I'm in the middle of(finally) building a new amp. I've decided to go with a split load PI just to try something different than every other amp I've built. I've come across a lot of sites suggesting to use a 12AU7 instead of a 12AX7, or a 12DX7edit 12DW7 with the 12AU7 half as the PI. I have a bunch of 12AU7s so I'll give it a try. 

Should the 56K plate and cathode resistors be changed to a different value to better suit a 12AU7 over a 12AX7?
Does anyone have a schematic or know of an amp that uses a 12AU7 splitload PI?

[sluckey]

Many of the Magnatones use a 12AU7 split load PI. Here's one...

http://home.comcast.net/~seluckey/amps/magnatone/Magnatone_M10A.pdf

EDIT... And some maggies use the low gain side of a 12DW7 as the split load PI. M15 for example.

[jjasilli]

I note that the Maggie 12au7 is driving 7189 power tubes with only 3.3V on cathode pins 7, a pretty low "bias voltage".  So the low voltage gain of the driver stage of the split load PI can probably still slam these particular power tubes pretty hard.  The result may be different with more signal hungry power tubes.  Any thoughts?

[echuta13]

The 12DW7 might be an interesting tube to try as well.

[sluckey]

I note that the Maggie 12au7 is driving 7189 power tubes with only 3.3V on cathode pins 7, a pretty low "bias voltage". 

Pin 3 is cathode. But take another look. You'll see that there is about -15.3V on the grids, for a total bias of -18.6v (grid to cathode). This particular amp uses a combination of fixed and cathode bias.

Very similar voltages to it's little brother, EL84.

[jeff]

I'm going with the 6V6. Think it's OK.

The amp I'm building's like a 5E3 deluxe with a different preamp. Can you just stick in a 12AU7 in a deluxe or can the 56Ks be optimized for using 12AU7s?

The 12DW7 might be an interesting tube to try as well.

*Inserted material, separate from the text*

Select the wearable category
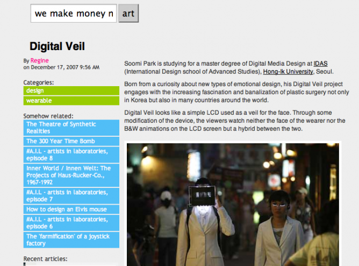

(Maybe that was the tube suggested instead of 12DX7)

[tubeswell]

re: the 12DW7, that is JJ's ECC823. JJ also do an ECC832, which is the same, but with the triodes switched around (so all you need to change are the cathodyne load resistors for the 'AU' side when putting it in a BFPR)

[jeff]

That's what I need to know. When using the 12AU7(or AU side of that tube) as the PI, what do you change the resistors to?

[sluckey]

That's what I need to know. When using the 12AU7(or AU side of that tube) as the PI, what do you change the resistors to?

Did you look at the schematic I posted?

[jeff]

I note that the Maggie 12au7 is driving 7189 power tubes with only 3.3V on cathode pins 7, a pretty low "bias voltage". 

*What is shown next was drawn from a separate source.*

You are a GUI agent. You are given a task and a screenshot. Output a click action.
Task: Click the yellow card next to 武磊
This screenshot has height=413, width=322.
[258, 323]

Pin 3 is cathode. But take another look. You'll see that there is about -15.3V on the grids, for a total bias of -18.6v (grid to cathode). This particular amp uses a combination of fixed and cathode bias.

Very similar voltages to it's little brother, EL84.

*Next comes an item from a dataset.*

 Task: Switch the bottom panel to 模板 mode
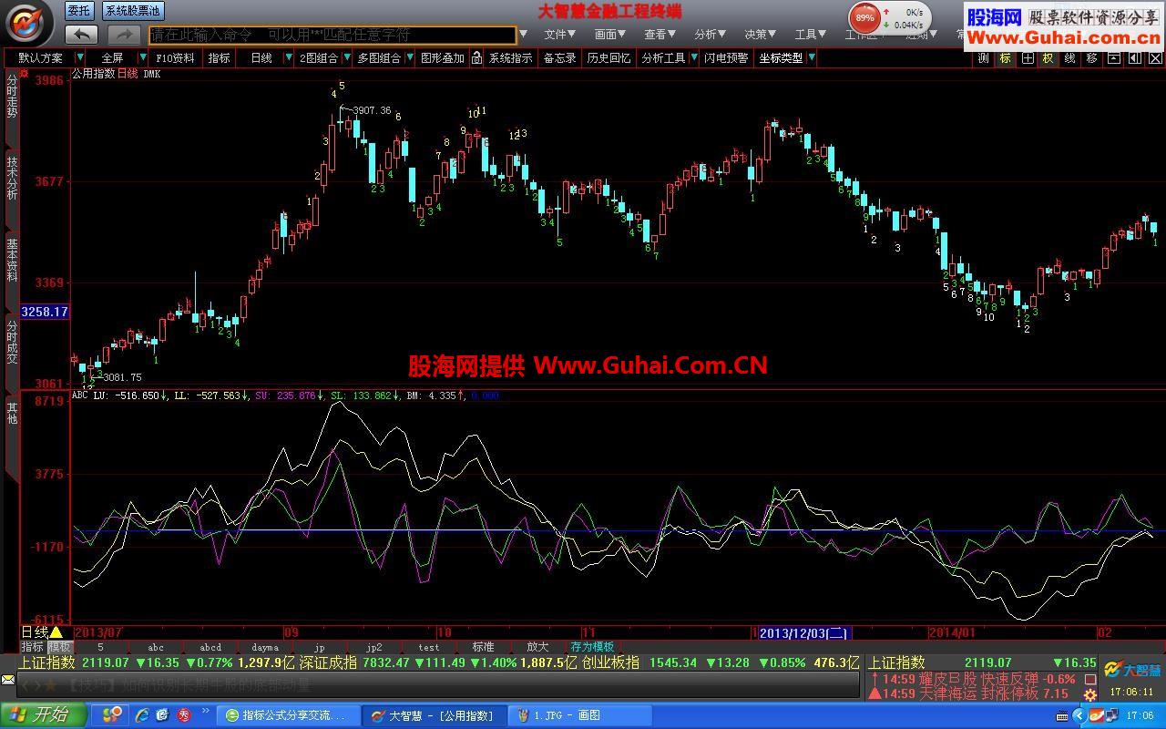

Can I use that inverter with 6V6s instead of the 7189s
Are the 100Ks OK when using 6V6's? For some reason I thought the resistors would be lower going from 12AX7 to 12AU7.

After more research, they suggest replacing the 56Ks with 22Ks does that sound right? What sould the cathode resistor be?

[jjasilli]

I note that the Maggie 12au7 is driving 7189 power tubes with only 3.3V on cathode pins 7, a pretty low "bias voltage". 

Pin 3 is cathode. But take another look. You'll see that there is about -15.3V on the grids, for a total bias of -18.6v (grid to cathode). This particular amp uses a combination of fixed and cathode bias.

Very similar voltages to it's little brother, EL84.

Oh -- I see now that I missed the -16V @ point F!

[tubeswell]

That's what I need to know. When using the 12AU7(or AU side of that tube) as the PI, what do you change the resistors to?

About 22k (2W) would be good, try a 1k-3k3 (2W) bias resistor. Also (to avoid blocking distortion) you could easily lower the coupling cap to the cathodyne stage to 500pF or 1000pF, because of the wider bandwidth

[Fresh_Start]

That's what I need to know. When using the 12AU7(or AU side of that tube) as the PI, what do you change the resistors to?

About 22k (2W) would be good, try a 1k-3k3 (2W) bias resistor. Also (to avoid blocking distortion) you could easily lower the coupling cap to the cathodyne stage to 500pF or 1000pF, because of the wider bandwidth

Not trying to be a bonehead, but sluckey showed you a schematic with 100K plate & cathode resistors and a 15K bias resistor of the 12AU7-type concertina splitter stage.  Why not start there?

Respectfully,

Chip

[tubeswell]

Effect of different DC load lines 10k Ra/Rk, 22k Ra/Rk,  and 100k Ra/Rk

20k load gives the 'highest' current drive

44k load would provide the current/voltage tradeoff.

200k load is running the 12AU7 on a very low current high voltage swing.

Depends what you want

[jeff]

Not trying to be a bonehead, but sluckey showed you a schematic with 100K plate & cathode resistors and a 15K bias resistor of the 12AU7-type concertina splitter stage.  Why not start there?

Respectfully,

Chip

I asked only because that schematic uses different power tubes. Wasn't sure if that setup would be good with 6V6s
Ok, my turn to be a bonehead(and hopefully learn something).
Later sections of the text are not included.